Got Wrinkles? Don't Blame The Sun
In an article from Sunlight Robbery by Oliver Gillie: Warnings that exposure to
the sun may cause wrinkling and aging of skin are frequently made at the same
time as warnings about skin cancer. It seems that sun exposure is only one
factor influencing wrinkling of skin and not necessarily the most important
one. In the UK sunlight does not seem to be a significant cause of wrinkling
for most people. Although sunlight can cause wrinkling this does not seem to be
common in the UK.
Studies in Japan have found that the average 40-year-old woman from Kagoshima
(32ºN) in the south of the country has facial wrinkling equivalent to that of a
48-year-old woman living further north in Akita (40ºN), suggesting that sunlight induces wrinkles. However, a study of 792 people
over 60 in South Glamorgan, UK, found no association between sun exposure and
wrinkling of skin on the face, neck or back of the hand. This is probably
because the average person in Glamorgan gets relatively little intense exposure
to the sun compared with people in Japan. Glamorgan is located at latitude 51ºN, a great deal further north than either of the Japanese locations.

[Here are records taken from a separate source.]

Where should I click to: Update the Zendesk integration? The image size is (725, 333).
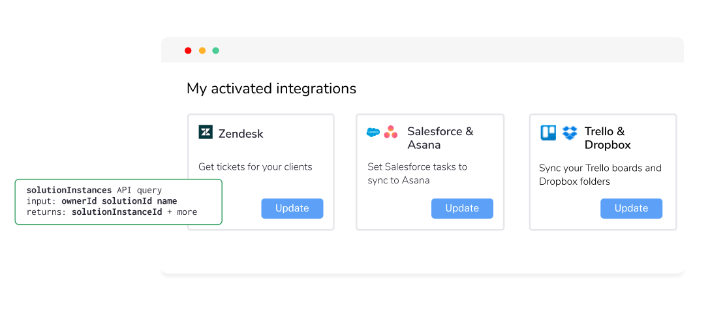[292, 208]
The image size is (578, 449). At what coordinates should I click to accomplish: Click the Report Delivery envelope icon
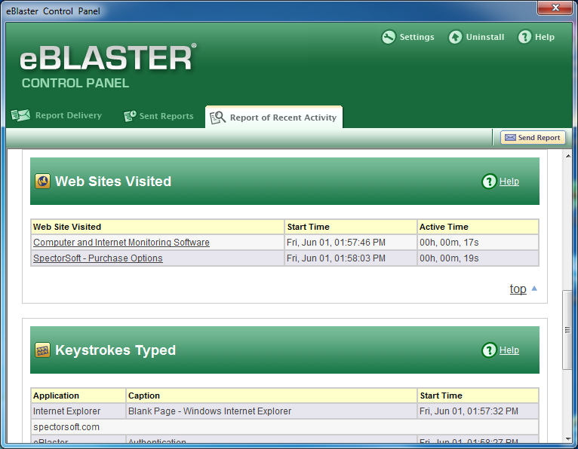point(20,116)
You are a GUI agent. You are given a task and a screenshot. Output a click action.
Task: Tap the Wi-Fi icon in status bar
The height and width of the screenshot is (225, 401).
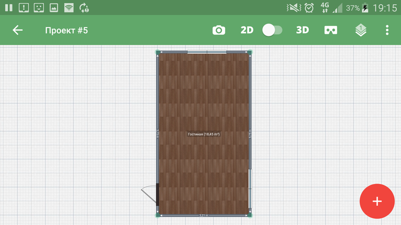[x=69, y=8]
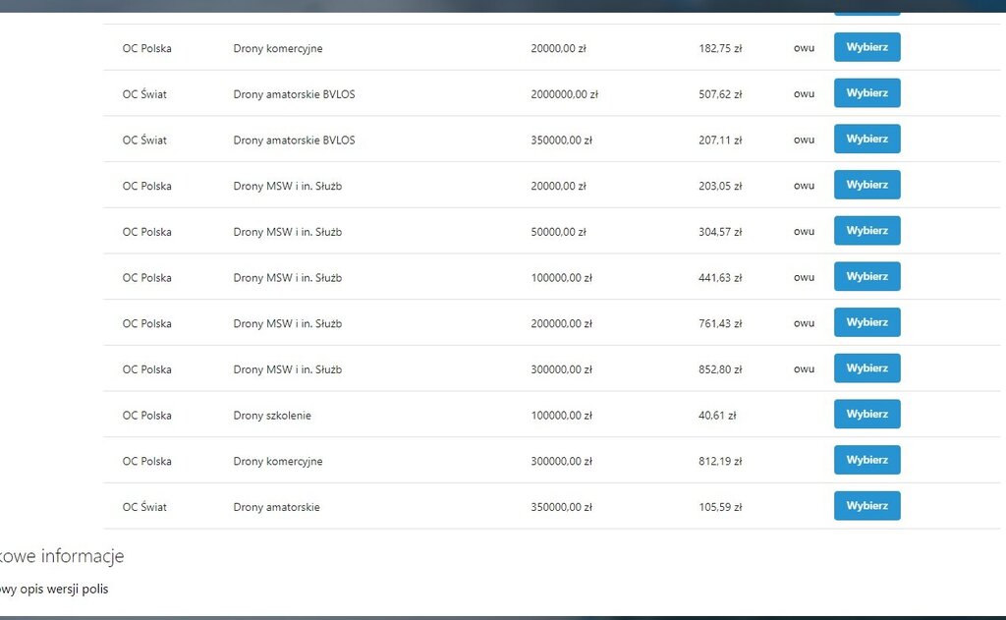Open owu link for the 852,80 zł policy

pos(804,369)
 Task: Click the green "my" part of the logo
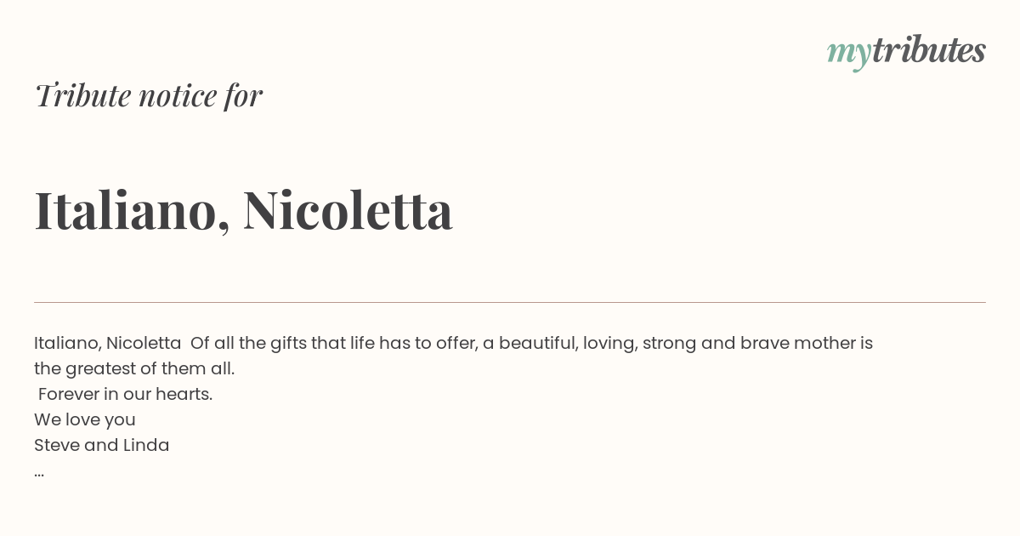pos(849,54)
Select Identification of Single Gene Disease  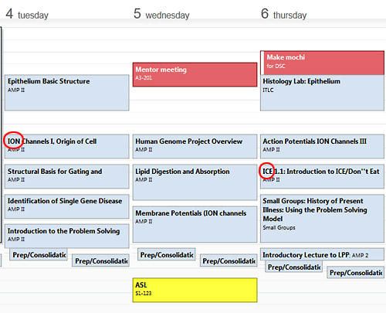pos(67,206)
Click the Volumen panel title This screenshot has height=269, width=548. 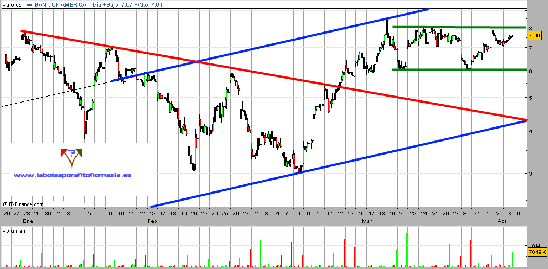[x=13, y=231]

On the other hand, daily cigarette smoking has been found to be closely
associated with the development of wrinkles in people in Glamorgan, as in other
parts of the world. Smoking 20 cigarettes a day in Glamorgan increased wrinkles
sufficient to give a person the appearance of someone 10 years older.
Strangely, people with wrinkles have been found to be less likely to develop
basal cell carcinoma, one of the common types of skin cancer, showing that
other factors, and not just sunlight, must be involved in these skin changes.
Nevertheless regular sunbathing in the UK could cause wrinkling. While
wrinkling is obviously undesirable it seems a small, perhaps even insignificant
risk to take, in return for the benefits of increased vitamin D levels that
follow from sunbathing.
Gillie suggests that a healthy 'five a day' fruit and vegetable diet also
recommended for prevention of cancer and heart disease may help to reduce or
prevent wrinkling. A diet with a high intake of vegetables, legumes (beans and
peas), olive oil, apples, prunes or tea has been associated with fewer
Oliver Gillie is a freelance medical researcher and writer. Formerly he was
medical correspondent of The Sunday Times, then medical editor and later
special correspondent of The Independent newspaper. He has a BSc and PhD
degrees from Edinburgh University where he studied genetics and developmental
biology under Professor C.H. Waddington at the Institute of Animal Genetics,
Edinburgh. He also undertook research at the National Institute for Medical
Research, Mill Hill, under Sir Peter Medawar.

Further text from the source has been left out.